After a breakout season, the Connacht back-rower is in the Ireland mix. So we teamed up with Opta by Stats Perform to see what he brings to the Test party
The rapid rise of Cian Prendergast
According to club captain Jarrad Butler, Prendergast “deserves all the praise he gets.
“The small things that sets Cian apart from the rest is his professionalism and the maturity with which he conducts himself throughout any given week. He is genuinely always the last guy off the pitch, and uses any time available to him to preview/review/recover/do extras. This is not an exaggeration.
“On the field Cian is reliable and nails his detail, but his X-Factor, in my opinion, is his will to do whatever he can to help the team win. He will do the dog work for 80 minutes with a smile on his face if that’s what’s needed.”
If you’re thinking ‘yeah sure, every top pro is like that’ then you might not take into account the depth of tenacity there. As head coach Andy Friend underlines: “Cian’s a brilliant young professional and very, very coachable. He’s forever seeking feedback and wanting to be challenged on his game.
“I’ve had to request that he goes home on occasions as he’s forever working on ‘extras’ and my message to him is that whilst those are important, you’ve still gotta be a ‘bloke’ and just live. He takes that advice well.”
That ‘dog’ work is backed up pretty well by the data from Opta by Stats Perform.
This season for Connacht in the United Rugby Championship, Prendergast hit 180 attacking rucks, with 169 of those being marked as ‘effective’. And for 53% of those rucks, he was the first man there (and on 84% of them he was first or second).
It worked on the other side of the ball too. He contested 62 defensive rucks and for 55 of those (89%) he was deemed ‘effective’ – nicking the ball seven times. As analyst Ross Hamilton tells us: “Effective means he wasn’t completely wiped out, fell over or conceded a penalty. He positively affected the breakdown in some way.”
And for 79% of those defensive rucks? Yep, he was the first player arriving.
Of course, those are stats in isolation. But as the 6ft 5in six-cum-lock tears around New Zealand as one of eight Irish back-rows available for selection, we can compare his numbers to others on tour viewed as back-five hybrids. Namely, Tadhg Beirne and Ryan Baird.

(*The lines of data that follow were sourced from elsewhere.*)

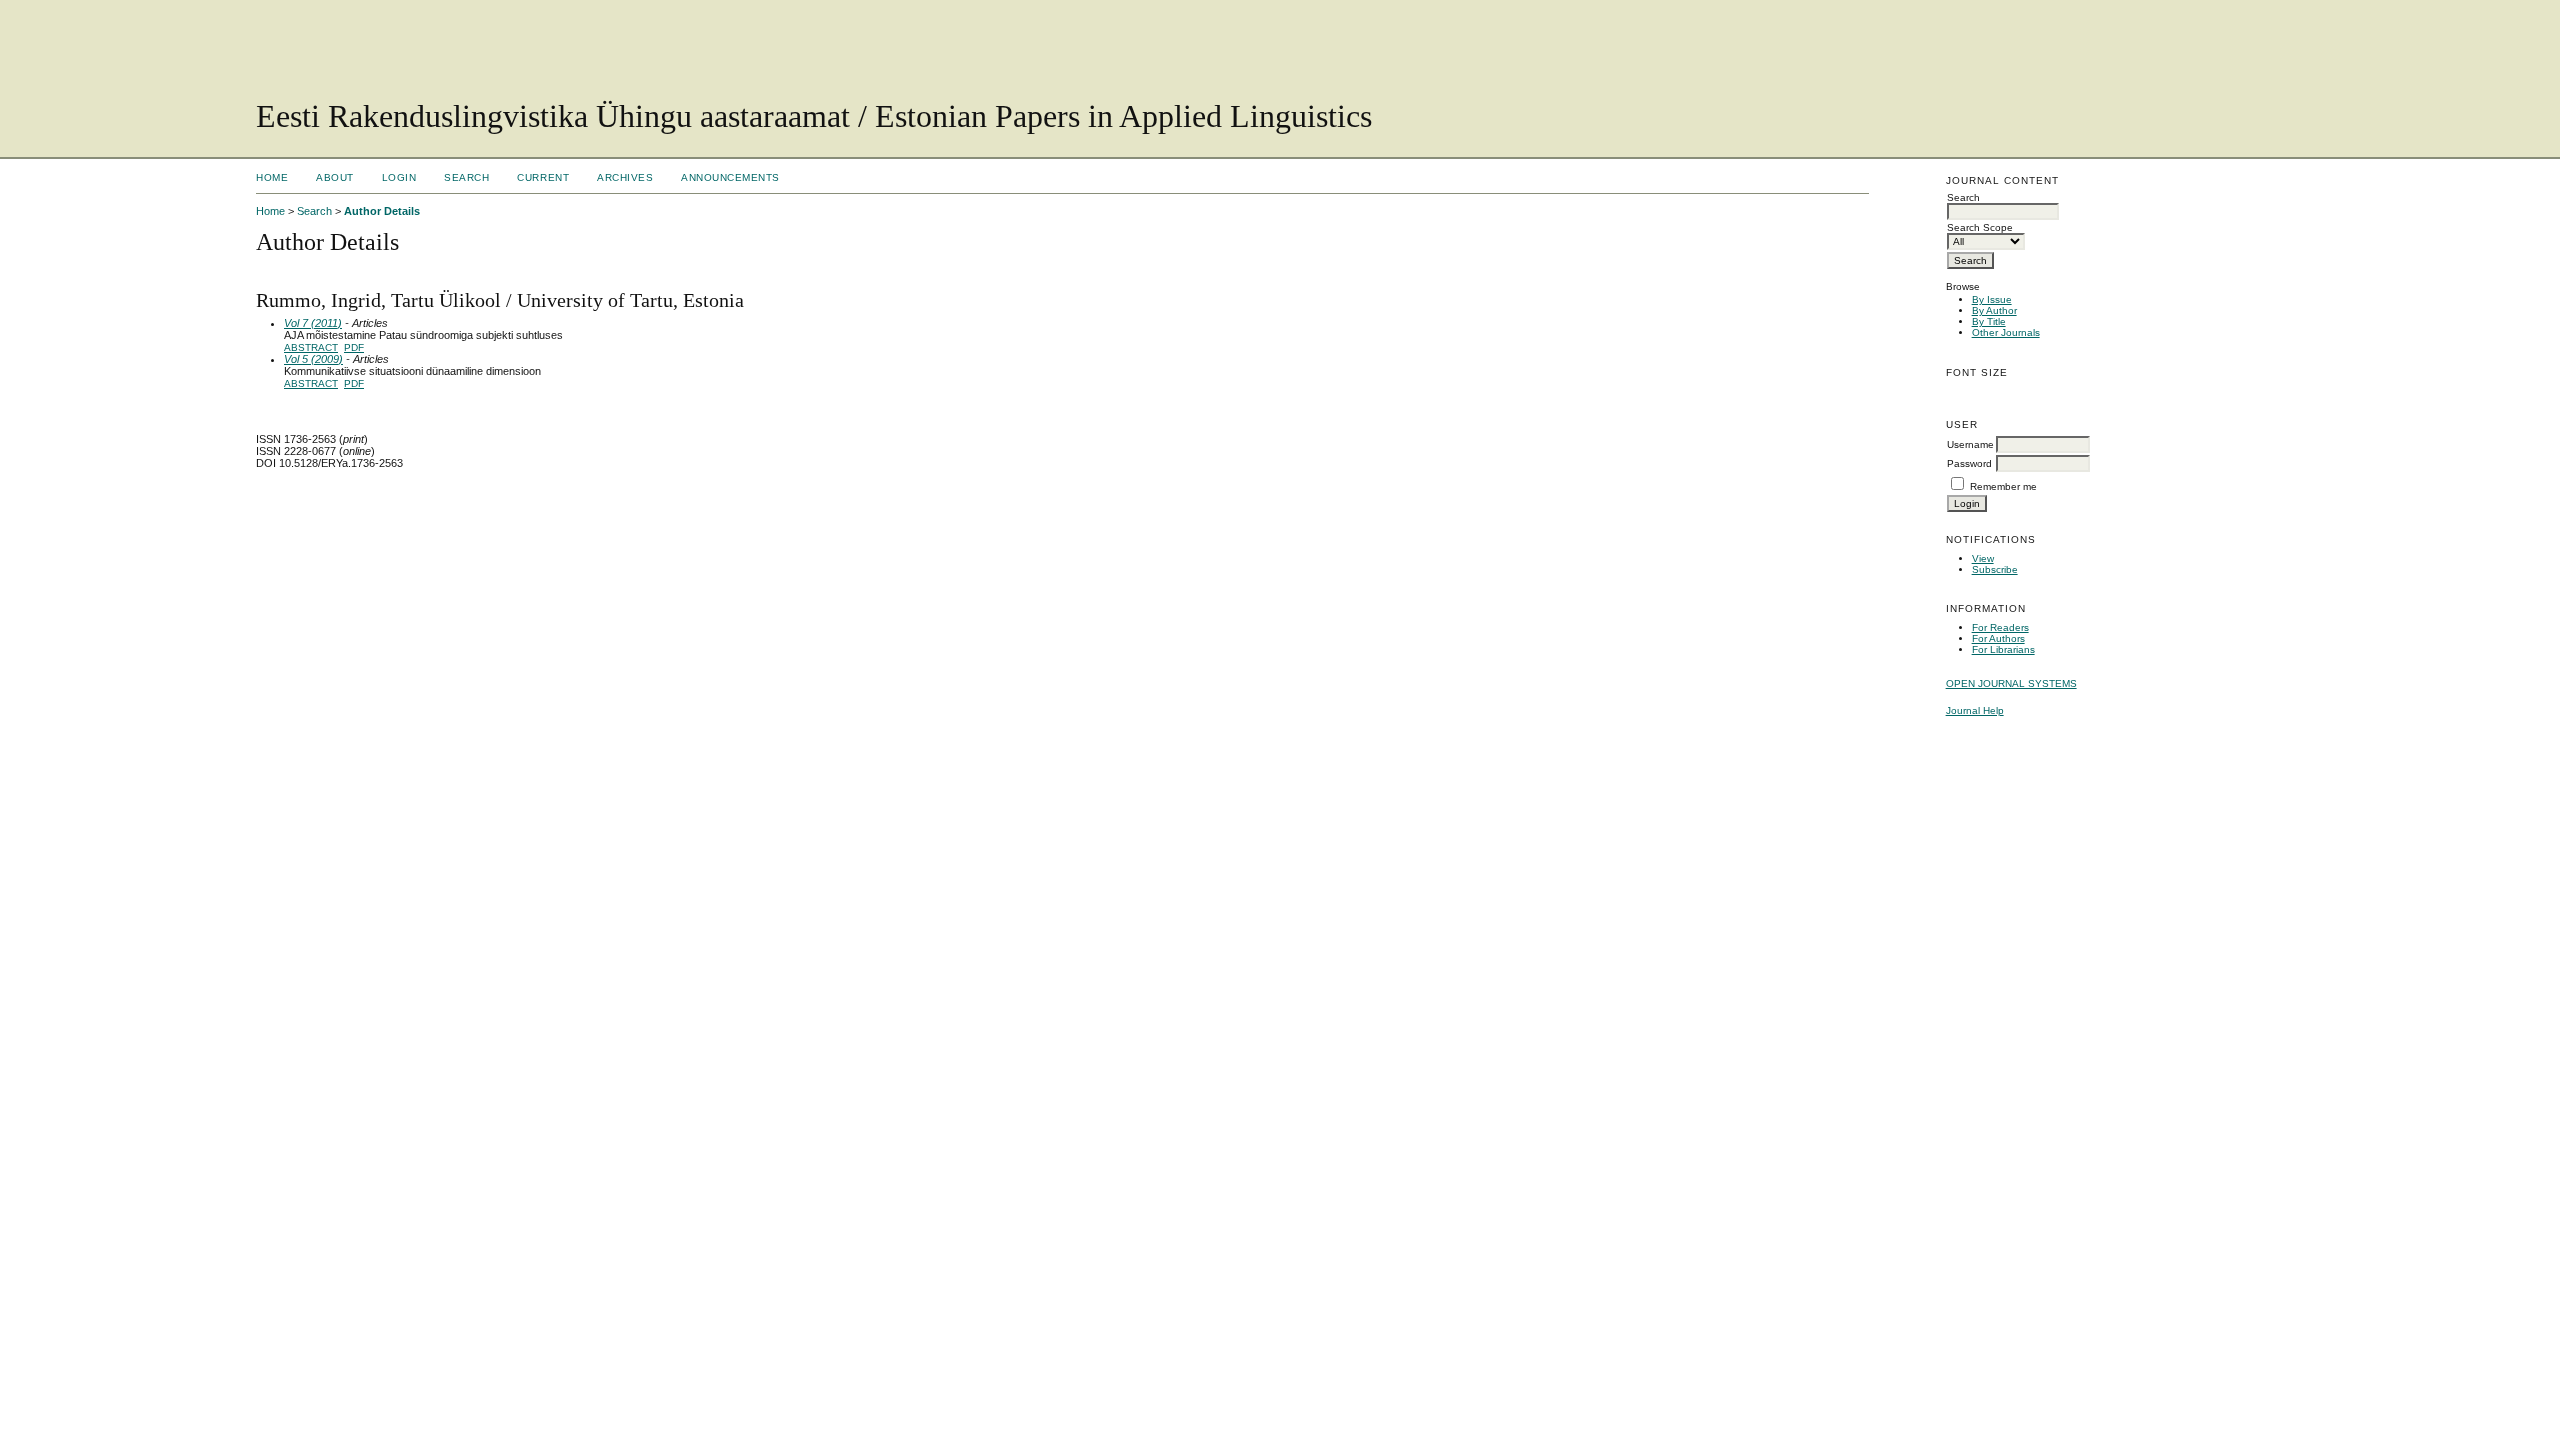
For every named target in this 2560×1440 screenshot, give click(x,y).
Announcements (730, 177)
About (335, 177)
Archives (625, 177)
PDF (354, 347)
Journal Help (1975, 710)
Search (466, 177)
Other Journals (2006, 332)
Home (272, 177)
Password (1969, 463)
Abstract (311, 347)
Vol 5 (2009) (313, 359)
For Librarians (2003, 649)
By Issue (1992, 299)
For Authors (1998, 638)
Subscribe (1995, 569)
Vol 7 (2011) (313, 323)
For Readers (2000, 627)
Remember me (2003, 486)
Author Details (382, 211)
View (1983, 558)
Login (399, 177)
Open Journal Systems (2011, 683)
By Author (1994, 310)
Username (1970, 444)
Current (543, 177)
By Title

Okay, so it’s three Beirne games for Munster coming up alongside Prendergast’s 15 for Connacht, but as Hamilton points out, it’s much easier to get stats up per game playing in fewer games.
As he adds: “Prendergast’s gain-line success rate is high but he doesn’t do it simply through physicality. He beats a lot of defenders and does the majority of his carrying in wider channels or in broken field.”
It’s an observation that gets Butler’s nod of approval as he adds: “You’re bang on. He gets the carries and big moments in as well.” And as you can see below, where he makes his metres shows his liking for wide-channel work.
If you consider the two packages above, it would seem wise to use Prendergast’s carrying abilities in a high-volume scheme, when you are racking up attacking phases. And in the opposition 22, if it’s time to pound away, he will willingly melt rucks.
If there is something to strike a note of caution on, though, it is keeping cool when those physical confrontations pile up. As Friend tells us of his work-ons: “He needs ’time in the saddle’ which he will get over the coming years. His other great work-on is his discipline. His competitive nature sometimes works to his detriment where he’s guilty of giving away offside penalty kicks as he’s so keen to get up and belt others.”
But the defensive numbers climb high. Of course, numbers like these cannot paint a full picture – what could we add about the quality of the opposition’s attack, how direct were they, did Connacht invite pressure often this season, and so on.
At this point it’s worth nothing that ‘dominant tackles’ require a defender to knock an attacker backwards from the point of contact – not just to the side or on the same spot, even if it’s a seismic collision. Which is why we are dealing in low percentages.
But let’s look at the comparison (again, of course we are not comparing 15 games with 15 games. But it is still illustrative). Prendergast appears to offer some breakdown threat but not as much as Beirne. On the flip side, he may concede fewer penalties.
The Connacht man also takes more lineouts than Baird but fewer steals. Then he takes more restarts than Beirne.
He doesn’t streak ahead in any metric nor is he rock bottom. He is right in the mix. He’ll hope it’s the same for Test selection. Prendergast is heavily favoured to face the Maori All Blacks on this tour, but impress the boss and he could take to the Test arena.